Auf dem Flyer komplett übersehen hatte ich die Mainzer mit dem Antinamen „FLO UND PAUL UND FLO“, offenbar ‘ne neue, noch recht junge Band. In Trio-Größe mit singendem Drummer und mehrstimmigen Chören schmetterte man deutschsprachigen Punkrock mit auf witzig und ironisch gebürsteten Texten. „China – Reich der Mitte“ kam ziemlich gut, insgesamt wirkte der Auftritt aber etwas zu sehr wie ‘ne Persiflage auf mich, wie es sie in Form anderer Bands ja mittlerweile doch einige gibt. Müsste ich mir noch mal ansehen/-hören, um das wirklich beurteilen zu können. Vielleicht ergibt sich die Gelegenheit ja. Der Sound jedenfalls war plötzlich voll gut, ich jedoch schon bischn schusselig und so hab‘ ich ganz vergessen, Fotos zu machen…
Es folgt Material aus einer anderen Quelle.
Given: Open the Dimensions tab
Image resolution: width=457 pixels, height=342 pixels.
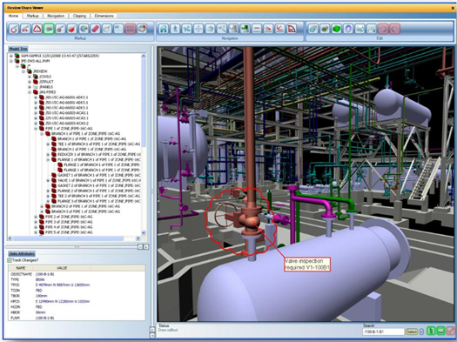Looking at the screenshot, I should click(104, 16).
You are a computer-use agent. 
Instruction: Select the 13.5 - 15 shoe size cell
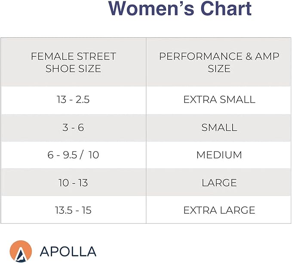[x=73, y=210]
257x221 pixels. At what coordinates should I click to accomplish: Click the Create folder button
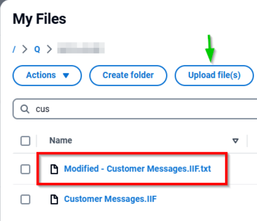pos(128,76)
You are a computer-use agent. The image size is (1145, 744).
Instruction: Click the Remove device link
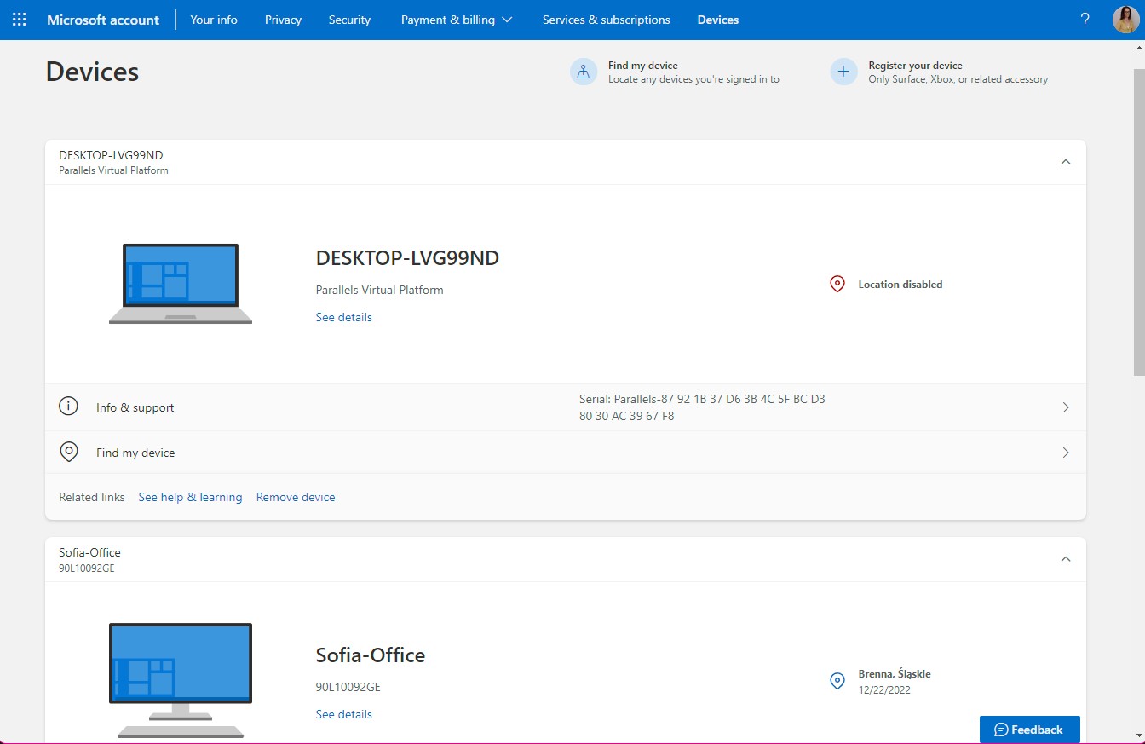[296, 496]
Aufgrund ‘ner Unterhaltung kam ich etwas zu spät von der frischen Luft zur NOTGEMEINSCHAFT PETER PAN zurück, die ersten Songs waren bereits gespielt. Jedenfalls bekamen die „Helikopter-Eltern“ wieder ihr Fett weg, „Kleben und kleben lassen“ erinnerte an OZ, die „Kleine Motivationshilfe“ ging raus an diejenigen, die den Arsch hochkriegen und auch mal dahingehen, wo’s wehtun könnte, aber natürlich wurde auch älteres Material berücksichtigt, „Kellerkinder“ und wie sie alle heißen. Stemmen sprach von seiner Liebe zur ersten WEEZER-Platte und wie gewohnt noch so einiges andere, wobei ich im Gewusel diesmal viel zu abgelenkt war, um alles detailliert aufzunehmen. Zumal während der Songs nicht nur einmal echt gut Alarm war, herrlich ausgelassene Stimmung vor und auf der Bühne, grinsende Gesichter überall, schlicht eine große Party, die im Kontrast zu manch mitunter etwas verkopften Songs des neuen Albums stand. Mittlerweise sind die Anti-Ager aber auch ‘ne Band, über die ich mich bereits mehrfach ausführlich ausgelassen habe, deshalb gleich weiter zur nächsten Krawallcombo, die ich erst zum zweiten Mal live sah:
F*CKING ANGRY aus Bonn rissen alles ab! Genialer, treibender Hardcore-Punk der alten Schule mit aktuellen deutschen wie englischen Texten, vorgetragen von der rauen, heiseren, charismatischen Stimme der Sängerin Beckx. Zwei Gitarren (an einer Dominik von CANALTERROR/MOLOTOW SODA) plus Rhythmusfraktion rissen das Tor zur Hölle auf, das Publikum hielt das Euphorisierungslevel und verausgabte sich weiterhin nach Kräften. Ich spritzte mit Bier und gesellte mich dazwischen, Beckx mischte sich unter die ersten Reihen, bis ihr Stemmen irgendwann das Mikro für seinen Gastbeitrag abnahm, und für „Aluhut“ stieß Kem Trail von BRUTALE GRUPPE 5000 zum Duett dazu. Sogar der moderne HH-Punk-Klassiker „Bullenwagen klau’n“ wurde noch improvisiert intoniert – absolut irrer Gig, ständig passierte irgendwas und wer nicht durch die Gegend sprang, lag sich gefühlt glückselig in den Armen. Besser hätte man den Abend nicht beenden können, das war echt die Kirsche auf der Sahnehaube und hat wieder mal bewiesen, dass F*CKING ANGRY zurzeit eine der verfickt geilsten HC-Punk-Bands der Republik sind. Die neue 7“-EP legte ich mir noch am Merchstand zu, ließ sie aber später im Onkel Otto liegen, was ja nun echt abzusehen war – insofern: selbst schuld… Erstes Konzert nach längerer Abstinenz, das besser nicht hätte sein können. Und gleich wieder voll aufgedreht. Das fordert natürlich seinen Tribut, denn so ganz abgeklungen wie erhofft war die Erkältung (oder was auch immer das für ‘ne hartnäckige Scheiße war) dann doch noch nicht und der Kater demnach umso schlimmer. War’s aber wert!